### PASSAGE
[start]
Album Of The Week: Antarctigo Vespucci Love In The Time Of E-Mail
There’s a particular kind of anxiety that comes when you text someone and you see the three dots looking back at you on your screen. When those dots disappear and then reappear, it gets worse. This is a new anxiety, and nobody has really figured out how to properly describe it yet. But that anxiety is where the new Antarctigo Vespucci album, Love In The Time Of E-Mail, lives. Antarctigo Vespucci is the pop-punk super-duo of Chris Farren and Jeff Rosenstock, two dudes who find themselves confounded by the present-day world more often than not. (They even use the baffled-old-person spelling of “email” in their album title.) And yet they have made a bracing, fun, deeply catchy album about finding yourself caught in unexplored romantic slipstream.
Farren and Rosenstock have been making music together since 2014, when Rosenstock still led the Long Island punk band Bomb The Music Industry! and Farren had only recently split from his Florida punk band Fake Problems. They released an EP in 2014 and an album in 2015, but lately they’ve been busy with their respective solo careers. As artists, both work in the permanently uncool zone of big, sunny pop-punk singalongs, but they’re also pretty different from each other. Farren makes dinky, sticky tunes with the sort of hooks that seem to be making fun of you when they get stuck in your head. Rosenstock, on the other hand, makes big-idea music; his excellent 2018 album POST- is full of punchy punk symphonies about the terrified emptiness of present-day life.
And yet they make sense together. I don’t know how Farren and Rosenstock write songs together, but when they work together as Antarctigo Vespucci, their music is even bigger and catchier than the music they make by their respective selves. In some alternate dimension when rock radio hadn’t been rolling over and playing dead since about 1999, plenty of the songs on Love In The Time Of E-Mail could get serious radio play. They’re loud and brash and propulsive, unashamed of their yelpy shout-along hooks. And that revved-up energy doesn’t stop them from being thoughtful and considerate.
The voice we hear most often on Love In The Time Of E-Mail belongs to Farren. He’s got a great voice for this kind of music, a high-lonesome yip with a sly conversational edge to it — like Ted Leo if he’d been young enough to have at least a few formative Warped Tour experiences. When Rosenstock chimes in, he’s usually doing a relatively burly backing-vocal thing. And when Farren and Rosenstock sing together, they have a way of filling up the entire frame, sounding like a gang even when they’re singing about fragile and isolated feelings.
[end]
### OBJECTIVES
(1) Translate this sentence from the album review into Spanish: "This is a new anxiety, and nobody has really figured out how to properly describe it yet."
(2) Pick up the Antarctigo Vespucci album review after its last sentence and keep writing it.
The rows come from a separate source, unrelated to the album review.

### INFORMATION SUPPLIED
[start]
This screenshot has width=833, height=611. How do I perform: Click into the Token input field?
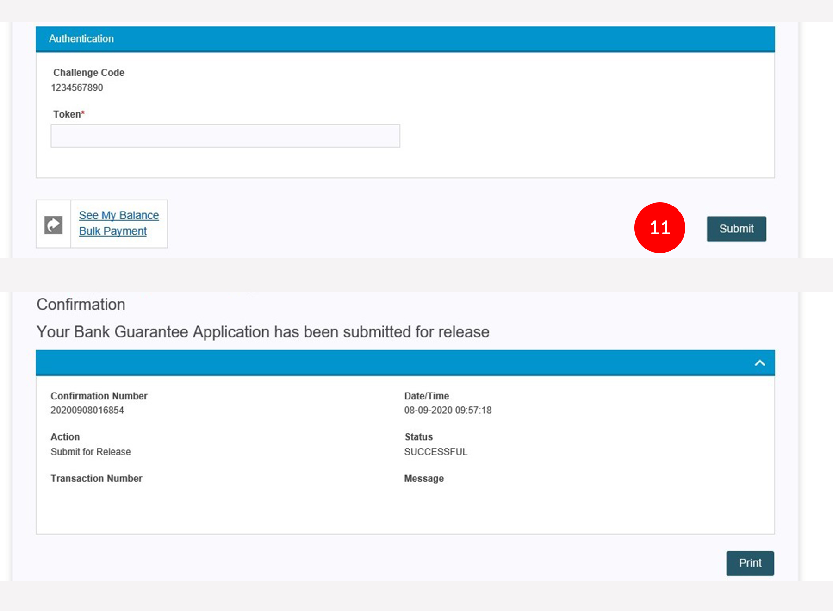click(x=225, y=136)
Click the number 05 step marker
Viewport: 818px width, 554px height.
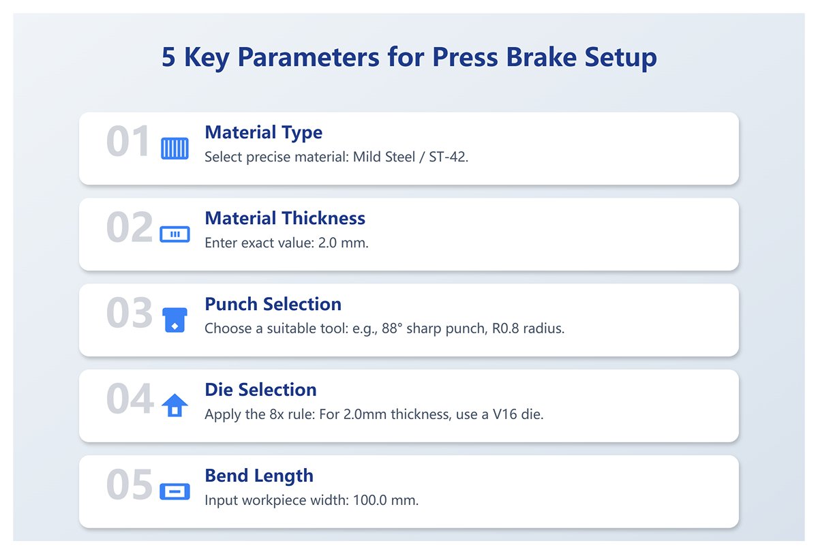pos(128,485)
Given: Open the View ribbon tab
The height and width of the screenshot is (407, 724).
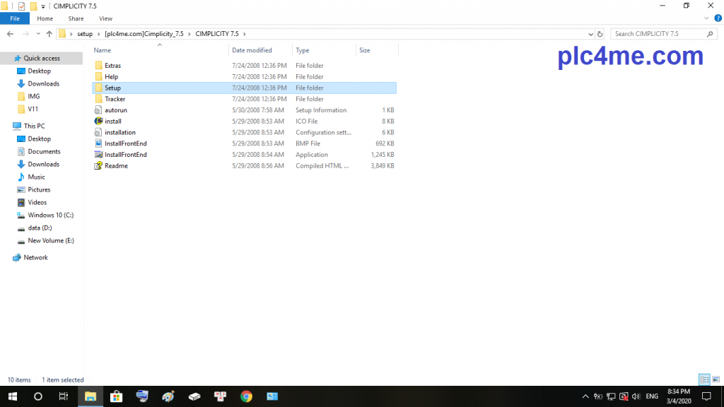Looking at the screenshot, I should click(x=105, y=18).
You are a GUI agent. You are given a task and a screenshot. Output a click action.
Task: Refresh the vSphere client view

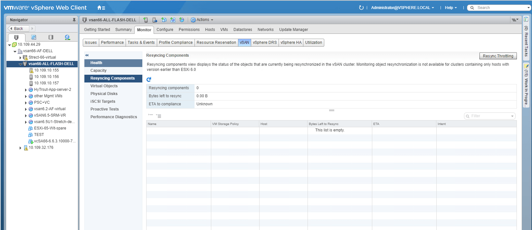tap(361, 8)
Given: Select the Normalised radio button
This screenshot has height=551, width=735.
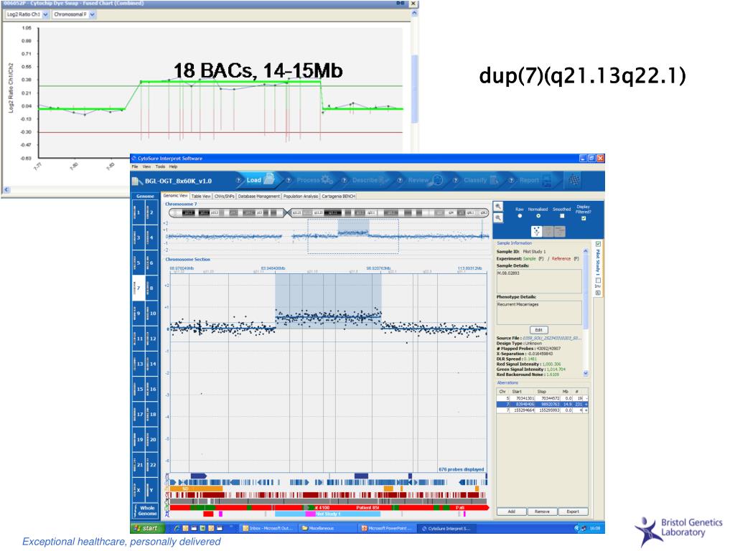Looking at the screenshot, I should pyautogui.click(x=538, y=215).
[end]
### FINAL ANSWERS
(1) Esta es una ansiedad nueva, y nadie ha descubierto realmente cómo describirla de manera adecuada todavía.

(2)
The two of them play almost every instrument on the album, their infernally bright guitar riffs fighting it out with their even brighter keyboard riffs. The only thing they don’t play is the drums. (Those come from the Gaslight Anthem’s Benny Horowitz, who knows what he’s doing.) They crash and bang with tuneful abandon, making a barreling-ahead form of power-pop that’s more Better Than Ezra than Black Flag.
Love In The Time Of E-Mail isn’t a concept album about the way technology changes relationships, but that’s in there, since technology is just there in the way relationships work now. It’s not hyper-specific to this time. Rosenstock and Farren are both married, so maybe they’re digging up old memories, or maybe they’re imagining what it would be like to be single right now. Or maybe being single right now isn’t that different from being single a few years ago. Come to think of it, they could even be writing about a past era, since we’re more in the time of Instagram DMs or whatever now.
But there are moments on the album that ring deeply true. There’s the way they describe melting down with someone you haven’t even properly met in person yet: “Kimmy, I’m a disaster, and I don’t wanna pretend / That I’m not gonna get more intense when we finally connect.” There’s the way we perform electronic autopsies on old relationships: “I read through all the emails that you sent to me / And again to the ones that I sent back to you.” There’s the tortured and reluctant way we look up exes on Facebook: “I wanted to see you, to see if I still wanted to see you.”
But Love In The Time Of E-Mail is an album more about love than email, and plenty of the songs aren’t especially dependent on the even-more-neurotic ways that we’ve found to interact with each other. Plenty of the neuroses on display in the album are eternal: “When you really know me, and I mean really know me, will you wanna know me anymore?” And even of-the-moment concerns like our corroded political atmosphere, a huge presence on Rosenstock’s POST-, only come up in asides: “I blacked out on Election Day.”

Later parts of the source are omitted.